18. Lxe6. Die beste Chance. Schwarz drohte vor allem e5, wonach der Sd4 in Schwierigkeiten gekommen wäre. 18. . . . fxe6 19. Sxe6 Dd7 20. Sxf8 Lxf8 21.
0–0–0 Txc3. Ein interessantes positionelles Qualitätsopfer, das die Sicherheit der weißen Königsstellung stark in Mitleidenschaft zieht. Alternativ war auch 21. . . . Lg7 nebst Sc4 nicht schlecht. 22. bxc3 De6. Die besseren Chancen bot 22. . . . Sc4. Beide Könige stehen unsicher, und die Materialverteilung von drei Leichtfiguren gegen zwei Türme ist höchst ungewöhnlich. 23. Lxg5 Sh5 24. Txh5. Dass beide Seiten nicht am Material hängen, haben sie nun eindrucksvoll bewiesen. Auch dieses Qualitätsopfer stellt die Sicherheit der gegnerischen Königsstellung auf den Prüfstand.
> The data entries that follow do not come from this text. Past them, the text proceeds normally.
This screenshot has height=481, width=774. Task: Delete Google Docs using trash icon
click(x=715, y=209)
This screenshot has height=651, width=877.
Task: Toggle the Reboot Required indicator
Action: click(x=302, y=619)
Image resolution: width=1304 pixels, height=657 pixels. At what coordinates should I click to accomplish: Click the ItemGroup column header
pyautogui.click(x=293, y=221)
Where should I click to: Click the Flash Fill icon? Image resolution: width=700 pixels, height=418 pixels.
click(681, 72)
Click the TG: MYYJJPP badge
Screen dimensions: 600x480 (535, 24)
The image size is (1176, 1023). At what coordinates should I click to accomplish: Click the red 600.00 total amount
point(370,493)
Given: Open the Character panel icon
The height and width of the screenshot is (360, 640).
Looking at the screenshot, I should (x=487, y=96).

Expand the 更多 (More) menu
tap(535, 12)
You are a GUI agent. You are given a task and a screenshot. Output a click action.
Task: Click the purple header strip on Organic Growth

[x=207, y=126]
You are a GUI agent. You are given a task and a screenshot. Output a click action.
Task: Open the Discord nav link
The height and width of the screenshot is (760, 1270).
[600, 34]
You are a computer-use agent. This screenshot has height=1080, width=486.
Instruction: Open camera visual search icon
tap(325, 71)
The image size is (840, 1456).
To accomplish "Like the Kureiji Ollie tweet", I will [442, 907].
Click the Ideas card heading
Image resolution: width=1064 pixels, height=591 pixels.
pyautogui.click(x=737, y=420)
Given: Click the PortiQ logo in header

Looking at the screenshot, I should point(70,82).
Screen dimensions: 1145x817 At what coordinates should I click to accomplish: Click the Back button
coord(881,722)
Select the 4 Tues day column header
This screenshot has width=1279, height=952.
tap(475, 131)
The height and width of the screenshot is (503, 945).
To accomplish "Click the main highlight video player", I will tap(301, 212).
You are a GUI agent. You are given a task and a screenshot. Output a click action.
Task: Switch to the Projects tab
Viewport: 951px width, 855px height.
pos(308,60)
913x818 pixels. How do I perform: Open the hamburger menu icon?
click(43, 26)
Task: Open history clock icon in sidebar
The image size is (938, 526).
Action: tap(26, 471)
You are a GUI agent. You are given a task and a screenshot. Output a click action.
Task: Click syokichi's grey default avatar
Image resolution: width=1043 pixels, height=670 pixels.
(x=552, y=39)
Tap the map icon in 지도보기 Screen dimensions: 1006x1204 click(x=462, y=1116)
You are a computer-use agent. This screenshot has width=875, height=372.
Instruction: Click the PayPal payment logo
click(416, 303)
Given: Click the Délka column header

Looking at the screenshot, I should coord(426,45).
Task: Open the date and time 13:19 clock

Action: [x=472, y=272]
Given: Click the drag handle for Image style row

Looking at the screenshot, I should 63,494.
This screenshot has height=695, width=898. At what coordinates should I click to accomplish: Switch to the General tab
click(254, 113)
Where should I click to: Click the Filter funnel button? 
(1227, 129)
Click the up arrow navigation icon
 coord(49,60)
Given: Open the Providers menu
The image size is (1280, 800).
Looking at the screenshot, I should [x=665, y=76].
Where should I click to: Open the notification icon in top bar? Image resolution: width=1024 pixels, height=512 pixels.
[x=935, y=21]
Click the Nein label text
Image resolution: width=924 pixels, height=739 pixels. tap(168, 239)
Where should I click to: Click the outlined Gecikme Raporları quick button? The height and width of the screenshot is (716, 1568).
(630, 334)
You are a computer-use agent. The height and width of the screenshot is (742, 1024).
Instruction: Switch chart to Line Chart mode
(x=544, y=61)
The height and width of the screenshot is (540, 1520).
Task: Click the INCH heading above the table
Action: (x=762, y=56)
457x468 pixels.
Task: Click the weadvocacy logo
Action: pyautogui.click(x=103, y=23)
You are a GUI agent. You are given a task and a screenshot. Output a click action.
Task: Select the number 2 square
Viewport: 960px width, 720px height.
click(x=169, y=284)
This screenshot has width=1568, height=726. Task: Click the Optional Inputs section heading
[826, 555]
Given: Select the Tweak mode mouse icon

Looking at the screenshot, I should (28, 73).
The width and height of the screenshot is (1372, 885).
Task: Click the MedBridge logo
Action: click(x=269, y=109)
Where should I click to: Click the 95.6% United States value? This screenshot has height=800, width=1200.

24. . . . gxh5 25. e5 Kxh7. Danach gerät Schwarz in Schwierigkeiten. Die richtige Verteidigung bestand in 25. . . . Lc8, weil nach 26. Lf6+ Kxh7 27. Dd3+ nun 27. . . . Df5 möglich war. 26. Dd3+ Dg6 27. exd6 Lxd6 28. Dxd6 Dxg5+ 29. f4. Der schwarze König steht nun ziemlich schutzlos. 29. . . . Dg7 30. Dd3+. Rascher gewinnt 30. De6 mit der Drohung Td7. 30. . . . Lc6 31. Td8 Dg1+ 32. Kb2 Sc4+ 33. Ka2. Schwarz gehen die Schachgebote aus und 33. . . . Dg6 scheitert an 34. Th8+ Kxh8 35. Dxg6. 30. . . . Kh6 31. Dd6+ Kh7 32. Dd8. Weiß vergibt erneut die Chance zu 32. De6.
32. . . . Sc6. 32. . . . Sb3+ war noch eine gefährliche Möglichkeit, der Partie im letzten Moment eine Wendung zu geben. Weiß darf den Springer nicht nehmen, weil 33. cxb3 Dxc3+ 34. Kb1 Dxb3+ bei der richtigen Verteidigung 35. Kc1 zu Dauerschach führt, während 35. Ka1 Dxa3 36. Kb1 Le4+ sogar verlieren würde. Allerdings hätte Weiß anstatt den Springer zu nehmen, mit 33. Kb1 gewinnen können. 33. De8. Droht Td7 und Dxh5. 1-0.